Stored records:
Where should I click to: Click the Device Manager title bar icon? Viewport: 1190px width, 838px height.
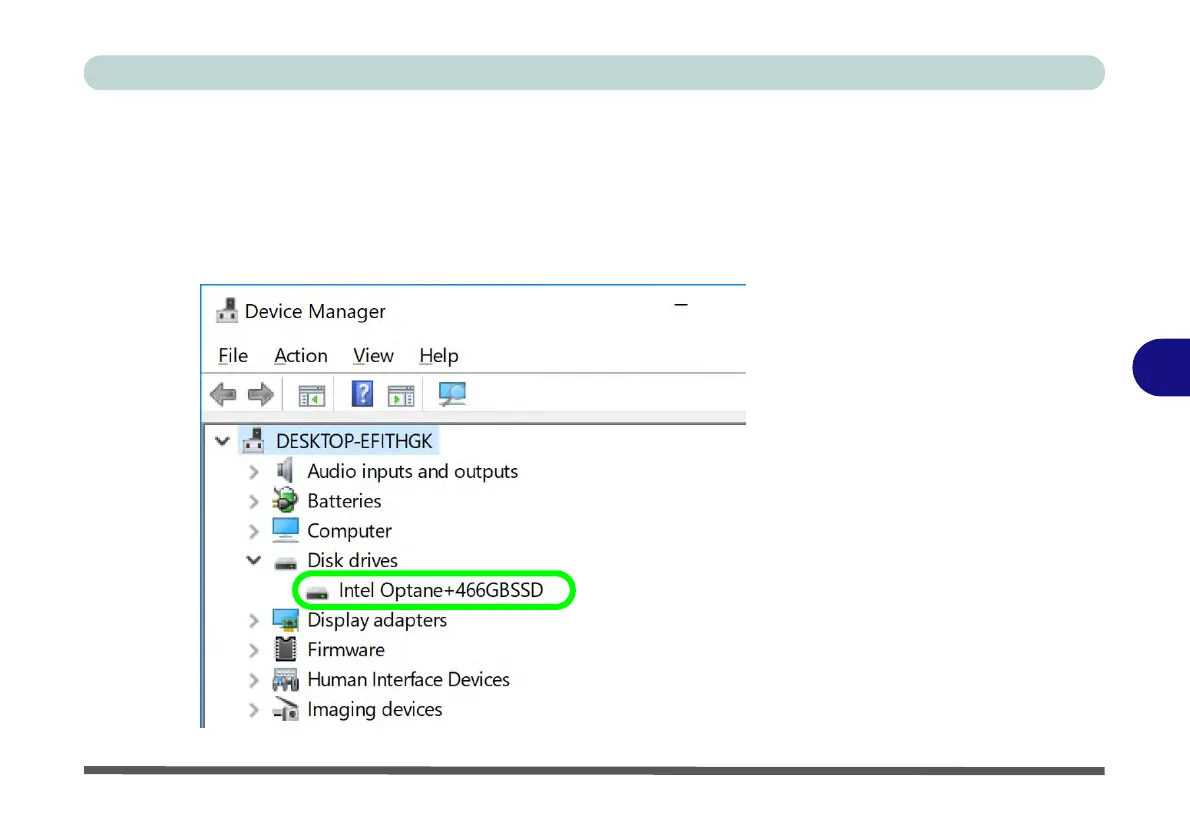[x=226, y=311]
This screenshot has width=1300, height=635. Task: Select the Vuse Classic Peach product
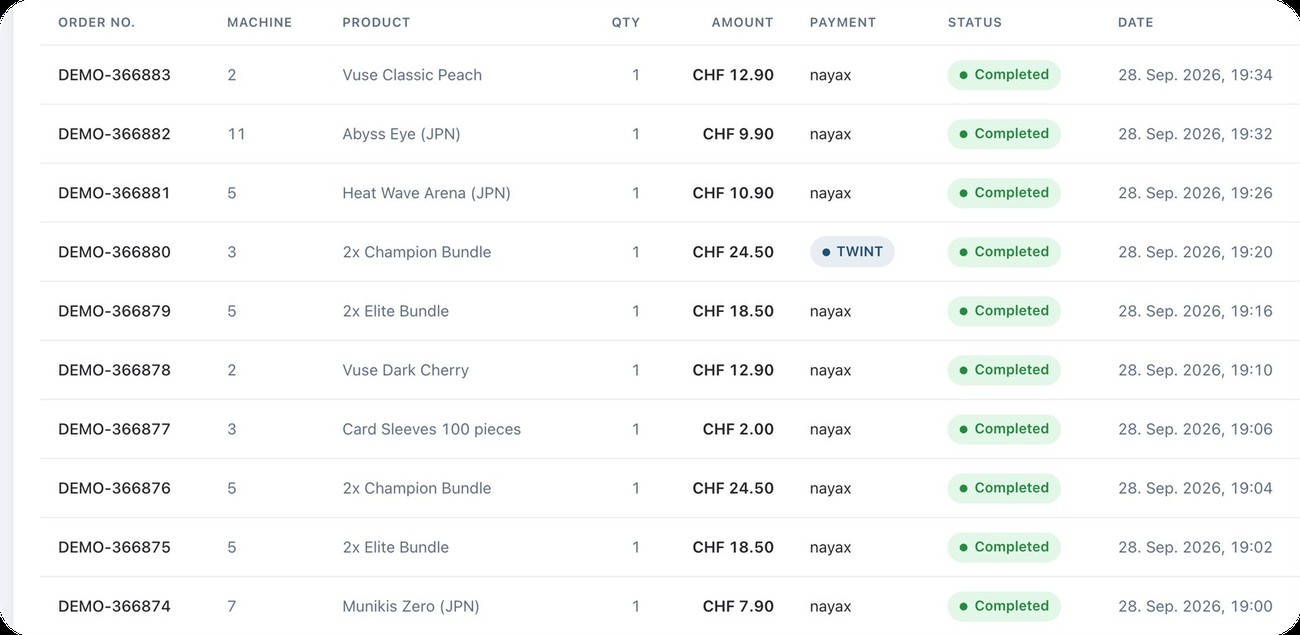[412, 75]
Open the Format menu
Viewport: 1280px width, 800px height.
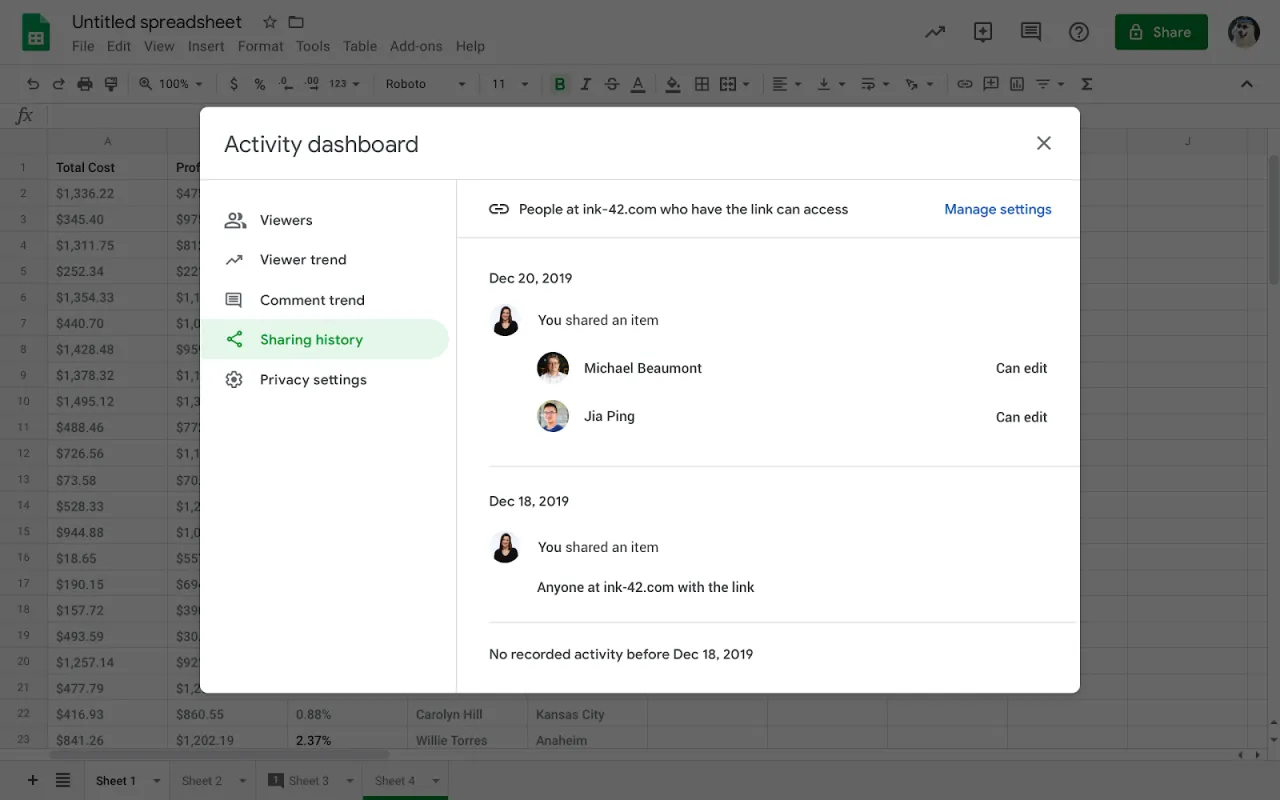click(260, 46)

→ **TASK DETAILS**:
Your job is to transcribe the entries above exactly; skip the pictures.

→ **EXERCISE OUTPUT**:
Where should I click to: Click the Device Manager title bar icon? Viewport: 1190px width, 838px height.
[x=226, y=311]
This screenshot has width=1300, height=635. Task: Select the Vuse Classic Peach product
[412, 75]
Open the Format menu
Viewport: 1280px width, 800px height.
click(260, 46)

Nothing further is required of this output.